(Supplied data Opens)

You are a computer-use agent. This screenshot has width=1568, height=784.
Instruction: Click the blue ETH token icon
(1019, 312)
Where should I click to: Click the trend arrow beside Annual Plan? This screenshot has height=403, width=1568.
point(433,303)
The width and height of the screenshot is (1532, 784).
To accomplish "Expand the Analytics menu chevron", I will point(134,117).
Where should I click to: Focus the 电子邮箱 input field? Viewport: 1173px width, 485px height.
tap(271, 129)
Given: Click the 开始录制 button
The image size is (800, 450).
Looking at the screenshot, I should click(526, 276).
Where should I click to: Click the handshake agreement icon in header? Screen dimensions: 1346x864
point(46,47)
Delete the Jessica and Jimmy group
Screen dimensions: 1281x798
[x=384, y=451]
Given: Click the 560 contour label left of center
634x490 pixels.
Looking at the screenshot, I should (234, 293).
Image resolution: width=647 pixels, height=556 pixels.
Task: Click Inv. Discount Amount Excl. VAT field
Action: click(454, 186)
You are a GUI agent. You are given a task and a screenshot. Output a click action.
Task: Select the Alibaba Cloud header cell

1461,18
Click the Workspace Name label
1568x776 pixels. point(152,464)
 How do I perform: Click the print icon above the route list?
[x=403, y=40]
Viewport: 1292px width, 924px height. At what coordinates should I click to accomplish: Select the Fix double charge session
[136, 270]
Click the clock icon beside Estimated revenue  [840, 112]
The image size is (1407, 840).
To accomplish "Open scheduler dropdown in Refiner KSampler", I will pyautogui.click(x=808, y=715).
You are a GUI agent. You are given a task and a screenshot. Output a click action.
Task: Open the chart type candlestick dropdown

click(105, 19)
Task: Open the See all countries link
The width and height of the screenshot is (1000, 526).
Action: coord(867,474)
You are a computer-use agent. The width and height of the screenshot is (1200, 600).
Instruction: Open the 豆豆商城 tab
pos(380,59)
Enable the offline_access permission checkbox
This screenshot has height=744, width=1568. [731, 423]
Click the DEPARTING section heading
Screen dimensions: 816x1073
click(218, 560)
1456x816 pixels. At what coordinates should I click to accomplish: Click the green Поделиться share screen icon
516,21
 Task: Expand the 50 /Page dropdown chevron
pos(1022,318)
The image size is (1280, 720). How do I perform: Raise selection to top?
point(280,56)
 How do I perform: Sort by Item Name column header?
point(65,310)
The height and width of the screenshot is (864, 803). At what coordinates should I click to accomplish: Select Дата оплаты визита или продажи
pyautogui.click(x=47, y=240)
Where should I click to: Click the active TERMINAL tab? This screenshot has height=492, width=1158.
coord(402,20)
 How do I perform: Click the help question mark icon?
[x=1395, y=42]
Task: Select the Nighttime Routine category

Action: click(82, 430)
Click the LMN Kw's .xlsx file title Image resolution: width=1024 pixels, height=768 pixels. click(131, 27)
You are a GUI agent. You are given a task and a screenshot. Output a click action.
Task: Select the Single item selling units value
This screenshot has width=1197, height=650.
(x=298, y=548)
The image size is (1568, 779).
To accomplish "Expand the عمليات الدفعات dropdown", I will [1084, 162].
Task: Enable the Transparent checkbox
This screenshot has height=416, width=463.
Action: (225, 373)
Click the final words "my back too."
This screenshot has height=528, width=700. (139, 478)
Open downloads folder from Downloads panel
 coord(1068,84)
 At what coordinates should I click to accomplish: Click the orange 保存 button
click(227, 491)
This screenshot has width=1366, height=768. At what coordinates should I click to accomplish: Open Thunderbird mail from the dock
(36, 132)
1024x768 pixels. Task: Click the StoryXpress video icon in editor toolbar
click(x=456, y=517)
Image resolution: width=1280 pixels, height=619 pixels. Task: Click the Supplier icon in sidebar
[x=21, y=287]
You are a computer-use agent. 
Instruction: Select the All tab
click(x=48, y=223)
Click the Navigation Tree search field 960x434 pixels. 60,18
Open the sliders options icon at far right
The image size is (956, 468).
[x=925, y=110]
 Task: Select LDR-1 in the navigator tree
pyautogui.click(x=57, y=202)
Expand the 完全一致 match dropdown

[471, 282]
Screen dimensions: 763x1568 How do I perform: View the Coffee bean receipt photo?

(Supplied data Closes)

### Exercise
Would you transcribe exactly the lines from the one containing "Expand the 完全一致 match dropdown" to the end of the material, and leave out the rest?

### Answer
Expand the 完全一致 match dropdown

[471, 282]
Screen dimensions: 763x1568 How do I perform: View the Coffee bean receipt photo?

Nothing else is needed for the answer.